Do IT Service Providers Practice What They Preach? Hiscox Study Reveals Cybersecurity Insurance Gaps
The old saying "the cobbler's children have no shoes" suggests professionals often neglect their own needs while serving others. But does this apply to IT service providers and their cybersecurity practices? Hiscox dedicated an entire study to this question, interviewing Marc Thamm to uncover whether Germany's IT experts are walking their security talk or leaving themselves dangerously exposed.
The findings reveal a complex picture: while IT service providers demonstrate sophisticated risk awareness—particularly regarding cybersecurity threats and AI implementation risks—significant insurance gaps persist, especially among smaller companies. As demand for AI services surges and cyber attacks increase, understanding these protection disparities becomes crucial for both IT providers and their clients.
The AI Boom: Opportunity and Risk for IT Service Providers
Artificial intelligence represents both a major growth opportunity and a significant risk consideration for IT companies. Hiscox's survey of German IT decision-makers reveals:
- 69% confirm increasing demand for AI and big data projects
- 64% expect significant future growth in AI-related contracts
- This trend spans companies of all sizes, indicating widespread business adoption
"AI has become a significant growth field for IT service providers," notes Marc Thamm. "This shows companies are increasingly sensitized to this technology."

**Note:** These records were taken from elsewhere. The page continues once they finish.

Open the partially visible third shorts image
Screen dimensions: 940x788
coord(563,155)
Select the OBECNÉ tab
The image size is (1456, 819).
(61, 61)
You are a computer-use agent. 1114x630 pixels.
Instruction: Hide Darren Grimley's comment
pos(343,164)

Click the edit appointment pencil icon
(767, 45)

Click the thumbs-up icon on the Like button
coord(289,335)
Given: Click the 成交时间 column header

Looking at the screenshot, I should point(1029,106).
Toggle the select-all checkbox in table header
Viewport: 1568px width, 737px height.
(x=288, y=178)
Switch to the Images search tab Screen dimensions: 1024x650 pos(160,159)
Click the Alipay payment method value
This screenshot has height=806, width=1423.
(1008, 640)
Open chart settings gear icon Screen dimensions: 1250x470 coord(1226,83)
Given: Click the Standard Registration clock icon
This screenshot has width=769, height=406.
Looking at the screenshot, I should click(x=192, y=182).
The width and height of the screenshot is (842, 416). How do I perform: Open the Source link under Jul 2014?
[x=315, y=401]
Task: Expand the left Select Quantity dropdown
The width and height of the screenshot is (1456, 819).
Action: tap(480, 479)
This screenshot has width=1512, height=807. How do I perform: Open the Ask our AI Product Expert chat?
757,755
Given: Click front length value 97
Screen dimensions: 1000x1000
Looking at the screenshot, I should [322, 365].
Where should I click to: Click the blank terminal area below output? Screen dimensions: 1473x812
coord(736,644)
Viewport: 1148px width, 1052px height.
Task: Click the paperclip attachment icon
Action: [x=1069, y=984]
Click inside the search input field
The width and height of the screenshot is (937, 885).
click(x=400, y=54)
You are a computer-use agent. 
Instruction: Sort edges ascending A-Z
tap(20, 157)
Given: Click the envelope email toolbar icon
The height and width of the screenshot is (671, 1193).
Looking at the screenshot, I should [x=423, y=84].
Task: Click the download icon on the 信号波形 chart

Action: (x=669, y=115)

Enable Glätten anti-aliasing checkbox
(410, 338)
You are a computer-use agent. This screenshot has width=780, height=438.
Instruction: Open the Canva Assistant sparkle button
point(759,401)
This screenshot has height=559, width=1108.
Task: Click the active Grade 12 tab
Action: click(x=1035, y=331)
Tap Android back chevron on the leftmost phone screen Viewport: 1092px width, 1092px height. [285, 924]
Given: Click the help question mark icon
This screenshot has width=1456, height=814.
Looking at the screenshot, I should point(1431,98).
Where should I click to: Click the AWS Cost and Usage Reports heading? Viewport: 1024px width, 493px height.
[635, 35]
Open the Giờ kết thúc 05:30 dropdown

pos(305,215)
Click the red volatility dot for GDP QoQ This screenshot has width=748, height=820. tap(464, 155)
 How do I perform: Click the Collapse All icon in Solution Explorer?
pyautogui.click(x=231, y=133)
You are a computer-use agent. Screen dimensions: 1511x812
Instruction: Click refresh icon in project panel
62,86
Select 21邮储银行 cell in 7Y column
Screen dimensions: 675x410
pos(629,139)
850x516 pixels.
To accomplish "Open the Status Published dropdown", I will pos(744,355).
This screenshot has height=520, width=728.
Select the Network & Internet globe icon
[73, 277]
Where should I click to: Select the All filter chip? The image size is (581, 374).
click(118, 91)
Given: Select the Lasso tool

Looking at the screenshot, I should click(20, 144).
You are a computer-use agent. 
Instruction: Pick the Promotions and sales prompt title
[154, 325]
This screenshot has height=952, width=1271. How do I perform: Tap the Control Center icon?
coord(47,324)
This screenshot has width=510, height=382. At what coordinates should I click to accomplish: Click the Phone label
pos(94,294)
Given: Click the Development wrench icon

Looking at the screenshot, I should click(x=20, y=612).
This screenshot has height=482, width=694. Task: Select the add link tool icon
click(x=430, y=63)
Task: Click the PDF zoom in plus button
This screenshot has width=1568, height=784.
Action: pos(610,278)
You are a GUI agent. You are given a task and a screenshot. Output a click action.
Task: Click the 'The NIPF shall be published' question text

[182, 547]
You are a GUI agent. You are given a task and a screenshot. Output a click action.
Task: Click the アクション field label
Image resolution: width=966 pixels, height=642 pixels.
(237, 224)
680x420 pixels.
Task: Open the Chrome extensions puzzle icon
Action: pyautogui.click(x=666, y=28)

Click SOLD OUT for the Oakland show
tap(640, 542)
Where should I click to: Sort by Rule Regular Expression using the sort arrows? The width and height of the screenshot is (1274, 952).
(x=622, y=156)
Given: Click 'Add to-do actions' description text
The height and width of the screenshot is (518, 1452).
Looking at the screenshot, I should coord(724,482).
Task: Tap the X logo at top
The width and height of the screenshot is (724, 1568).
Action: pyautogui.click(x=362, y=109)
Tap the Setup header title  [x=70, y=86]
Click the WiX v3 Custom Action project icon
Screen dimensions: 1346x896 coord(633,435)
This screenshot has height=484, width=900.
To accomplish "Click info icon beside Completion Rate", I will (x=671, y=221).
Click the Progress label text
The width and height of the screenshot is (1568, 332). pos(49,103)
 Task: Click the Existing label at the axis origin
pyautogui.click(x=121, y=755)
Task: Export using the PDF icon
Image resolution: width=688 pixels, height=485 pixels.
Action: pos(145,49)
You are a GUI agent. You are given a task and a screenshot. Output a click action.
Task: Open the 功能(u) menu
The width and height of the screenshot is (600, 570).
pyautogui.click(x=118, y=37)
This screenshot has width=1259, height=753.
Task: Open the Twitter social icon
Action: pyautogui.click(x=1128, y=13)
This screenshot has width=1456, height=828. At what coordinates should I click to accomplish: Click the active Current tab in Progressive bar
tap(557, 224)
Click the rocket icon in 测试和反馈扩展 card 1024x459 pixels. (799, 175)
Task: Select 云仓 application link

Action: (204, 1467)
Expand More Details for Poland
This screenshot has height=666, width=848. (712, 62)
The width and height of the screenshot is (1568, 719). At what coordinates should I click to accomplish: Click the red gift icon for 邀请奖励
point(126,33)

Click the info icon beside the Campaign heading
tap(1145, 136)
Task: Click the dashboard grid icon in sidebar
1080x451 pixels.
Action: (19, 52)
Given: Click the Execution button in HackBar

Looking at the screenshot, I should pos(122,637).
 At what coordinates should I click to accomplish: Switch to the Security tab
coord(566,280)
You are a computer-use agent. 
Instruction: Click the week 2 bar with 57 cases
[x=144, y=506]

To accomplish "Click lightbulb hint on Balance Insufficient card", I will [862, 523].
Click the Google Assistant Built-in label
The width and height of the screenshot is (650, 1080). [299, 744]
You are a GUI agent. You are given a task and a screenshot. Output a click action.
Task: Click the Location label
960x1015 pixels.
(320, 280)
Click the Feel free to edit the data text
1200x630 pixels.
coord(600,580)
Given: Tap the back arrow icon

However, perceptions of AI vary dramatically by company size:
| Company Size | View AI as Helpful Tool | View AI as Security Risk |
|---|---|---|
| Small Companies | 25% | 45% |
| Large Companies | Nearly 50% | Lower percentage |
| Overall Average | 42% | 30% |
Interestingly, 26% of respondents see AI as both a potential risk and a helpful tool, reflecting the nuanced understanding common in technical fields. "Like the rest of society, IT professionals don't see AI as purely black or white," Thamm observes. "The industry recognizes that clear regulations and legal frameworks are still needed."
Sophisticated Risk Awareness Meets Insurance Gaps
IT service providers demonstrate remarkably sophisticated risk awareness that has increased compared to previous years:
- Data loss through human error or IT failure worries nearly two-thirds of providers
- Data loss through cyber attacks and IT infrastructure failure concern 62% (up from 59% last year)
- Over half also identify programming errors, project delays/failures, and intellectual property violations as significant threats
"IT service providers have very pronounced risk awareness," Thamm emphasizes. This sophistication varies by company size, with one-third of very large companies rating data loss from cyber attacks as "very critical" compared to just 15% of small companies.
The Insurance Reality: Three Pillars of Protection
To address these diverse risks, IT providers increasingly adopt what Thamm calls a "three-pillar principle" of insurance protection:
- IT Operational Liability Insurance (47% adoption)
- Cyber Insurance (45% adoption)
- IT Professional Liability Insurance (40% adoption)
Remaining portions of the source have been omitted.